TASK INSTRUCTIONS - Write out the following records exactly, each one in full.

TASK DATA -
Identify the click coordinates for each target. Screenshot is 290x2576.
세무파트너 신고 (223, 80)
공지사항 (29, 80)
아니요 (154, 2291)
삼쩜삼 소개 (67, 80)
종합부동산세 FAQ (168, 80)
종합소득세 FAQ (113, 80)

ANSWER TO THE PROBLEM -
Identify the click coordinates for each target. Screenshot is 290x2576.
세무파트너 신고 (223, 80)
공지사항 (29, 80)
아니요 (154, 2291)
삼쩜삼 소개 (67, 80)
종합부동산세 FAQ (168, 80)
종합소득세 FAQ (113, 80)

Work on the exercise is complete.